Programming an HTML Downloader in C++

Written By: Alwyn Malachi Berkeley

- 25 Sep 2006 -
















Description: This program requests the source code (HTML) of a webpage and then gives the user multiple options for viewing the web server's response. We will use the Winsock API to manipulate sockets on the system, and create reusable code along the way.

  1. Creating the Project
  2. main.cpp Headers and the Internet Namespace
  3. The Webpage Class
  4. The Internet Namespace's Functions
  5. GetDomain
  6. Custom_itoa
  7. GetWebpage
  8. SaveFile
  9. Internet.hpp and Writing main.cpp
  10. Compile and Conclusion

Defining the Webpage class

The class that is inside the namespace is called BasicWebpage. It is a simple class that will encapsulate information related to a webpage. The reason it is called "BasicWebpage" as opposed to just naming it "Webpage" is because we are striving to create reusable code. Although we have no desire to inherit the class here, by calling the class BasicWebpage we can give it a virtual destructor and reuse the class repeatedly in future projects where we might desire to inherit it later. This ability to do abstraction is what C++ is renowned for and one of the focusing factors of this article.

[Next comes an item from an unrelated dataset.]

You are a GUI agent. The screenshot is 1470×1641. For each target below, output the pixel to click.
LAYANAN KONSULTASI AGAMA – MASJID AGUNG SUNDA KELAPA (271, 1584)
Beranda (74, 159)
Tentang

To create the header simply click File > New > Source File on the menu. The IDE will prompt you by asking if you want to add a new source file to the project, click the Yes button. The code inside the header file that defines the BasicWebpage class is as followed:

#ifndef BASIC_WEBPAGE_HPP
#define BASIC_WEBPAGE_HPP
 
#include 
 
namespace Internet {
        class BasicWebpage {
                public:
                        BasicWebpage();
                        BasicWebpage(const BasicWebpage &WebpageParam);
                        explicit BasicWebpage(const std::string &strURLParam);
                        BasicWebpage(const std::string &strURLParam, const std::string &strServerResponseParam);
                        virtual ~BasicWebpage();
                
                        // accessor methods
                        const char* getURL() const;
                        void setURL(const char* strURLParam);
                        const char* getHeader() const;
                        void setHeader(const char* strHeaderParam);
                        const char* getHTML() const;
                        void setHTML(const char* strHTMLParam);
                        const char* getResponse() const;
                        void setResponse(const char* strResponseParam);
                        
                        // operator methods
                        const BasicWebpage& operator= (const BasicWebpage &Rhs);
                        const bool operator== (const BasicWebpage &Rhs) const;
                
                protected:
                        void splitResponse();
                        void clear();
                    
                private:
                        std::string strURL;
                        std::string strHeader;
                        std::string strHTML;
                        std::string strServerResponse;
        };
}
 
#endif 

When you have that copied to the new source file you created go to File > Save As… and save the file under the name "BasicWebpage.hpp".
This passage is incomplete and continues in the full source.